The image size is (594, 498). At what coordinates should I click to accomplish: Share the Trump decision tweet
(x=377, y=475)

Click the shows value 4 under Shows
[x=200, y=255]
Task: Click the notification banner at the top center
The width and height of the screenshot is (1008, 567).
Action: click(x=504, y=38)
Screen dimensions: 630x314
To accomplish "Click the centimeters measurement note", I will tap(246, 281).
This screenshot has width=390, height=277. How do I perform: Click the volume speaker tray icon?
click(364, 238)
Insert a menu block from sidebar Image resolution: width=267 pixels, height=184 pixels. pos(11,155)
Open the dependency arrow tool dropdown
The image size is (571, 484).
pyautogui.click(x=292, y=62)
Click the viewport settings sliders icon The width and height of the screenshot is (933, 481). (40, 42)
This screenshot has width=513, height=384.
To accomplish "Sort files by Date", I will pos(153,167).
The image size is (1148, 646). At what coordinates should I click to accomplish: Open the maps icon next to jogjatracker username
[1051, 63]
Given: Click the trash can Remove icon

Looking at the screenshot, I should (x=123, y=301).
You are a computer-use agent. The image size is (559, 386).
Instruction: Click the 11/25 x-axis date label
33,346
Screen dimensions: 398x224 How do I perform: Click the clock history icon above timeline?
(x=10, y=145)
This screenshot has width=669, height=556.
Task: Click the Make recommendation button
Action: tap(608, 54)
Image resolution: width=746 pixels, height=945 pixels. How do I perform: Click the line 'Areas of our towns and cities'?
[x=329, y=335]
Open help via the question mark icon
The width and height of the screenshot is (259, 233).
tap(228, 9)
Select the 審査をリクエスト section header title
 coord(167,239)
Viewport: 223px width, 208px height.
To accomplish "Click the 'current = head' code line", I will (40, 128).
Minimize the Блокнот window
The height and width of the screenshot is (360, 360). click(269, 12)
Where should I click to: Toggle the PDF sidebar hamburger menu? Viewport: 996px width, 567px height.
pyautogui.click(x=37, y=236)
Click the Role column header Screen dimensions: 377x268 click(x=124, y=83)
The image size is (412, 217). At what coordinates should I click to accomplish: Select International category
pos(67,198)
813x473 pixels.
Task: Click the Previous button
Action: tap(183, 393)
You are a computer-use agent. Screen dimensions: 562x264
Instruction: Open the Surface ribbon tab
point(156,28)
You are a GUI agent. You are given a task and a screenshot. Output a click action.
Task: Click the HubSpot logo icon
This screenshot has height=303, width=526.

=== What this task involves ===
All of the entries need to be reproduced exactly; please write them out.

=== Answer box ===
The image size is (594, 498). At what coordinates should I click to accomplish: Share the Trump decision tweet
(x=377, y=475)

Click the shows value 4 under Shows
[x=200, y=255]
Task: Click the notification banner at the top center
The width and height of the screenshot is (1008, 567).
Action: click(x=504, y=38)
Screen dimensions: 630x314
To accomplish "Click the centimeters measurement note", I will tap(246, 281).
This screenshot has width=390, height=277. How do I perform: Click the volume speaker tray icon?
click(364, 238)
Insert a menu block from sidebar Image resolution: width=267 pixels, height=184 pixels. pos(11,155)
Open the dependency arrow tool dropdown
The image size is (571, 484).
pyautogui.click(x=292, y=62)
Click the viewport settings sliders icon The width and height of the screenshot is (933, 481). (40, 42)
This screenshot has width=513, height=384.
To accomplish "Sort files by Date", I will pos(153,167).
The image size is (1148, 646). At what coordinates should I click to accomplish: Open the maps icon next to jogjatracker username
[1051, 63]
Given: Click the trash can Remove icon

Looking at the screenshot, I should (x=123, y=301).
You are a computer-use agent. The image size is (559, 386).
Instruction: Click the 11/25 x-axis date label
33,346
Screen dimensions: 398x224 How do I perform: Click the clock history icon above timeline?
(x=10, y=145)
This screenshot has width=669, height=556.
Task: Click the Make recommendation button
Action: tap(608, 54)
Image resolution: width=746 pixels, height=945 pixels. How do I perform: Click the line 'Areas of our towns and cities'?
[x=329, y=335]
Open help via the question mark icon
The width and height of the screenshot is (259, 233).
tap(228, 9)
Select the 審査をリクエスト section header title
 coord(167,239)
Viewport: 223px width, 208px height.
To accomplish "Click the 'current = head' code line", I will (40, 128).
Minimize the Блокнот window
The height and width of the screenshot is (360, 360). click(269, 12)
Where should I click to: Toggle the PDF sidebar hamburger menu? Viewport: 996px width, 567px height.
pyautogui.click(x=37, y=236)
Click the Role column header Screen dimensions: 377x268 click(x=124, y=83)
The image size is (412, 217). At what coordinates should I click to accomplish: Select International category
pos(67,198)
813x473 pixels.
Task: Click the Previous button
Action: tap(183, 393)
You are a computer-use agent. Screen dimensions: 562x264
Instruction: Open the Surface ribbon tab
point(156,28)
You are a GUI agent. You are given a task and a screenshot. Output a click action.
Task: Click the HubSpot logo icon
This screenshot has height=303, width=526.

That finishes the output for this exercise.